• Provided text:
This low-cost technology enables retailers to have virtual showrooms, manufacturers to have virtual factory tours, and schools to have virtual field trips, all without the time and expense of visiting the physical locations.

VR Tour - Existing Facility

Historic Building VR Tour

Cincinnati Union Terminal was a significant development in the history of Cincinnati transportation. One of the last great train stations built, Union Terminal is a Cincinnati icon and one of the most widely regarded examples of the Art Deco style. Since its opening in 1933, Union Terminal has had a long and storied history, from welcoming soldiers home from World War II to becoming the home of three museums. The entry of the expansive facility was an enormous rotunda, which even today is second in size to only the Sidney Opera House. When the building opened in 1933, it connected to another important space, the train concourse, a 450-foot-long structure that sat over the tracks below. Here 16 train gates connected to the platforms where passengers and baggage would be loaded or unloaded from the train.

• Required tasks:
A – According to the text on Cincinnati Union Terminal, in what year did the building open?
B – From the text on Cincinnati Union Terminal, extract the passage from "Cincinnati Union Terminal" up to and including "from the train.", word for word.

• Given information:
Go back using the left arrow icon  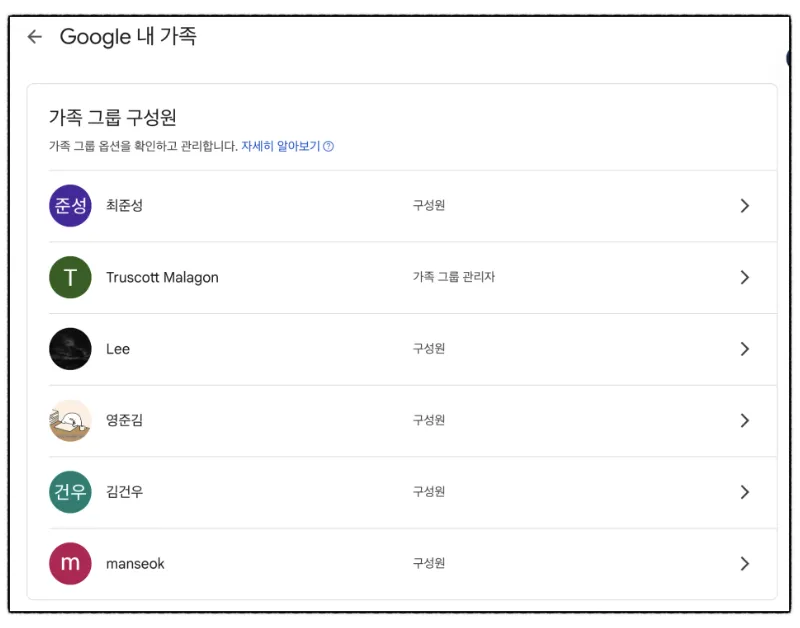click(x=35, y=37)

• Per-task answers:
A – 1933

B –
Cincinnati Union Terminal was a significant development in the history of Cincinnati transportation. One of the last great train stations built, Union Terminal is a Cincinnati icon and one of the most widely regarded examples of the Art Deco style. Since its opening in 1933, Union Terminal has had a long and storied history, from welcoming soldiers home from World War II to becoming the home of three museums. The entry of the expansive facility was an enormous rotunda, which even today is second in size to only the Sidney Opera House. When the building opened in 1933, it connected to another important space, the train concourse, a 450-foot-long structure that sat over the tracks below. Here 16 train gates connected to the platforms where passengers and baggage would be loaded or unloaded from the train.